Update the listing from the line containing "You are a GUI" through the line containing "point(318,71)" by changing "loss badge" to "draw badge" and keeping everything else the same. Give only those lines, and omit the pictures.

◇ ◇ ◇ ◇ ◇ ◇ ◇

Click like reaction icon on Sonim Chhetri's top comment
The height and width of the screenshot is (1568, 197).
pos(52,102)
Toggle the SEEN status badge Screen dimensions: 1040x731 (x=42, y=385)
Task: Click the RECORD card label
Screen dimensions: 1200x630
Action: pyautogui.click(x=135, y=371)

◇ ◇ ◇ ◇ ◇ ◇ ◇

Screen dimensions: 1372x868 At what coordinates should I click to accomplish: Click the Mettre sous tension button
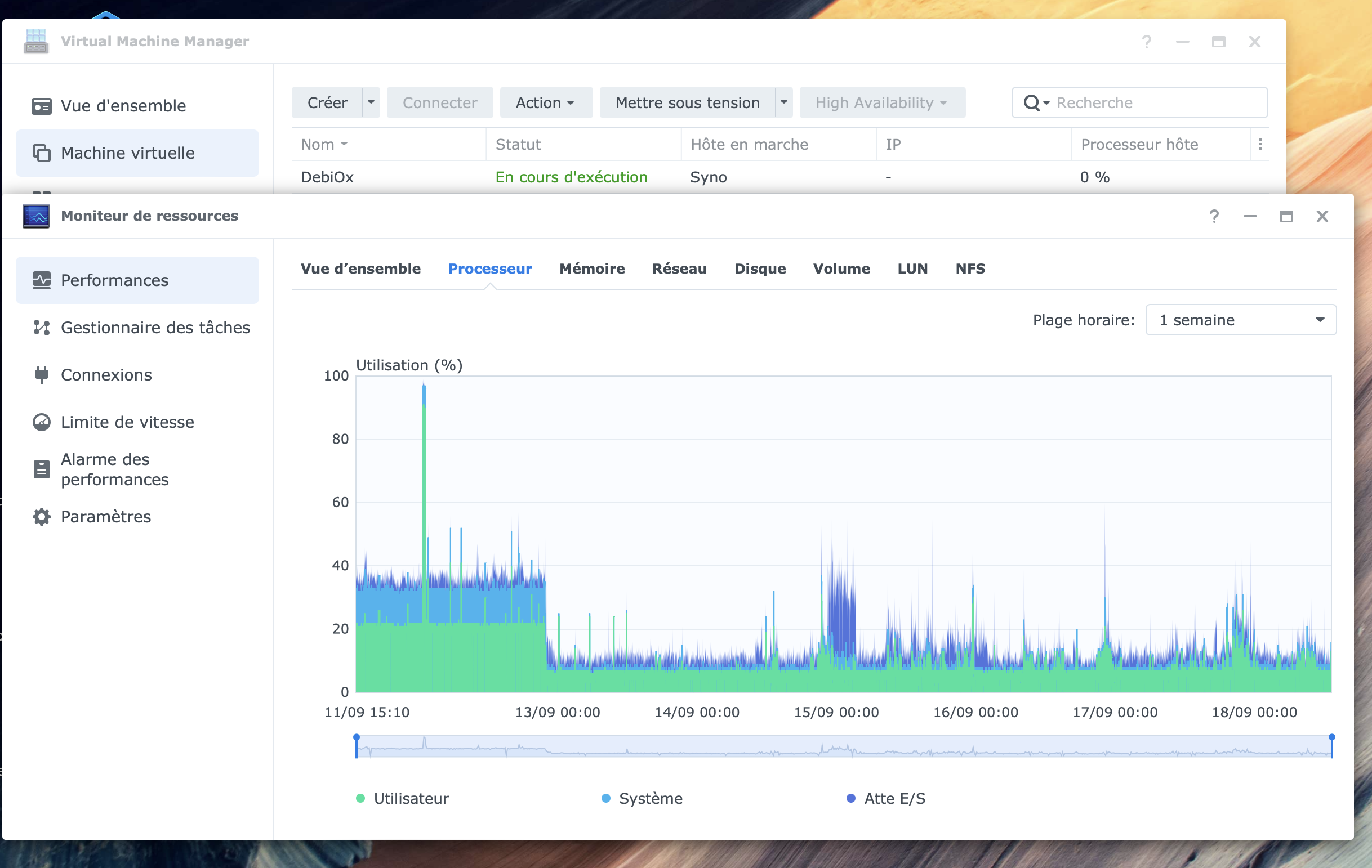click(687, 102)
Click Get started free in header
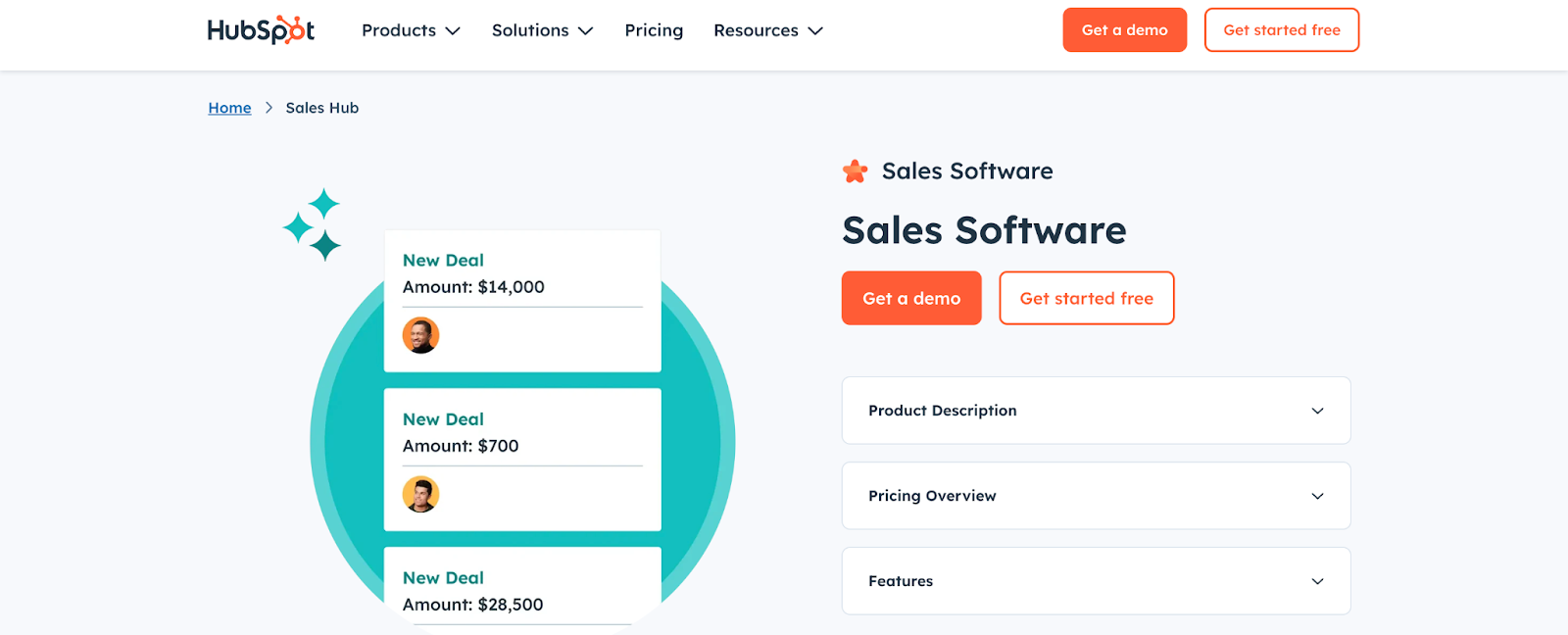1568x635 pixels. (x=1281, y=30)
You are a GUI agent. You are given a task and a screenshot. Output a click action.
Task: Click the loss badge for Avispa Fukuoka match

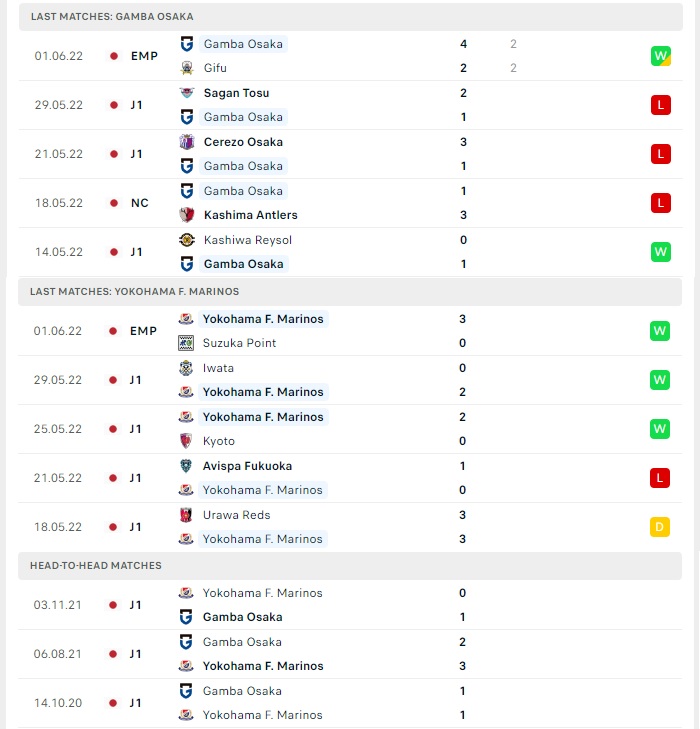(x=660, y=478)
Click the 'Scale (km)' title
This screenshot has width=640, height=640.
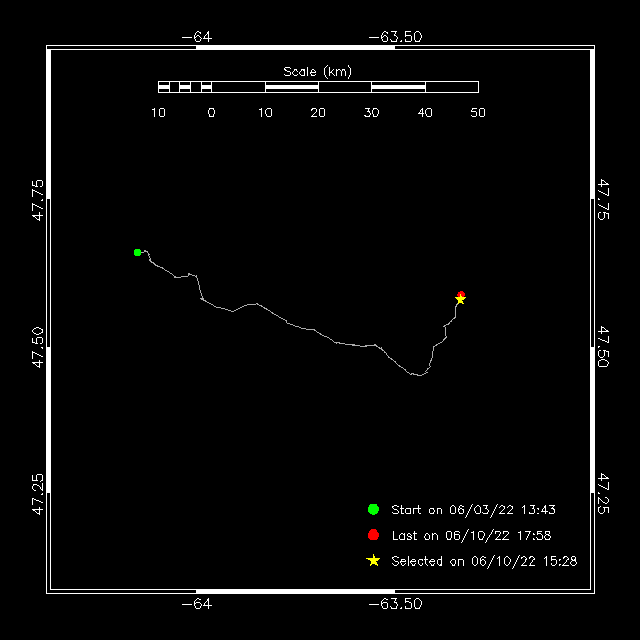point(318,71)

◇ ◇ ◇ ◇ ◇ ◇ ◇

* Expected answer *
You are a GUI agent. You are given a task and a screenshot. Output a click action.
Task: Click the draw badge for Avispa Fukuoka match

(x=660, y=478)
Click the 'Scale (km)' title
This screenshot has width=640, height=640.
point(318,71)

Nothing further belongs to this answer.